*** Begin section ***
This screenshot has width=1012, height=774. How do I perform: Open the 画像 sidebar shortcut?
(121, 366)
*** End section ***
*** Begin section ***
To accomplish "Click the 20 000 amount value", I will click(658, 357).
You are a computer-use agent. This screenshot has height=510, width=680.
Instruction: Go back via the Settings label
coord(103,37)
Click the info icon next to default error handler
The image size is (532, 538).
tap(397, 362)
*** End section ***
## YOUR INSTRUCTIONS
What lines in the entries contain "Click"? Report each one by copying it.

## FINAL ANSWER
To accomplish "Click the 20 000 amount value", I will click(658, 357).
Click the info icon next to default error handler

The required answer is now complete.